Resme olan yakınlığım küçük yaşlarla başladı. Baba’mın bana yaptığı resimler o zamanlarda hep güzel gelirdi. Ondan kaynaklı bende resim yapamaya başladım. İlkokul ve ortaokulda yaptığım resimler öğretmenlerim tarafından hep sınıf panosuna ya da okulun panosuna asılırdı. Böyle olunca ben daha çok resim yapmaya başladım ve resim yaptıkça da mutlu oluyordum. Ortaokuldayken sınıf öğretmenimiz bizlere, “ileride hangi mesleği yapmak istiyorsunuz” konulu bir kompozisyon yazmamızı istemişti. Ben oraya iki şey yazmıştım. İlki futbolcu olmak, ikincisi ressam olmaktı. 9 yıl amatör olarak bazı kulüplerde futbol oynadım. Daha sonra futbolu bırakıp, resme yöneldim. Resme yönelmemde dayımın rolü büyüktür. Güzel Sanatlara hazırlandım. Daha sonrasında yollarımız Ahmet Yeşil ile kesişti. O günden beri Ahmet hocamın ellerini sıkı sıkı tuttum. Daha da bırakmadım. Benim üzerimde tarif edilemeyecek kadar emeği vardır. Katıldığım ilk resim yarışmasında Ahmet hocamın bana verdiği tuvale resim yapmıştım ve o resimle de ödül almıştım.
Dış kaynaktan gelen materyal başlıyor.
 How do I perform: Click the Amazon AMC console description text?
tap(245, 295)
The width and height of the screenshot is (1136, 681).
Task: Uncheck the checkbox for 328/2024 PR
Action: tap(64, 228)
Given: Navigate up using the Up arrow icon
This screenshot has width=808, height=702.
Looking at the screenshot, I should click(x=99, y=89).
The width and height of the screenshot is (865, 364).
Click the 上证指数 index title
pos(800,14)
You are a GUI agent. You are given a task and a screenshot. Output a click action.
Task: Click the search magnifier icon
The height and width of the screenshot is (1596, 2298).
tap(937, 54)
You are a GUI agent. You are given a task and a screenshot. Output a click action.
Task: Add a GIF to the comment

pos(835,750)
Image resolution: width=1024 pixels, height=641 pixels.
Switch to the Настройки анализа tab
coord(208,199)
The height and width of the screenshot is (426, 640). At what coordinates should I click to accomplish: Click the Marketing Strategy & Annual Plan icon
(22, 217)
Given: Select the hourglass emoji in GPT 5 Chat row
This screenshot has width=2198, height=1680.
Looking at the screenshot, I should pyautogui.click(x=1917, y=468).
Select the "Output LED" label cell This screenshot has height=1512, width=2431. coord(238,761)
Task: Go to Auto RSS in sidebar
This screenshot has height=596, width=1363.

Bunun bendeki yeri çok özeldir. Hala o resmimi saklarım. Ne kadar da almak isteyen kişiler olduysa, kimseye veremedim. Bazı şeylerin manevi değeri, maddi değerden daha ağırdır. Bir sonraki yıl yine bir resim yarışmasına katılmıştım. Yine tuvalimi Ahmet hocam vermişti. Ve yine ondan da ödül almıştım. O resimde hala bende duruyor. Keşke her insanın hayatına böyle derinden dokunan ve o kişiyi özel hissettiren birisi olsa diyorum. Ahmet Yeşil ile beraber yurtiçi-yurtdışı sergilere, sempozyumlara gidiyorum. Bizleri oradaki sanat ortamına sokuyor. Yeni insanlarla tanışmamıza vesile oluyor.

-Önümüzdeki sergileriniz hakkında biraz bilgi verebilir misiniz?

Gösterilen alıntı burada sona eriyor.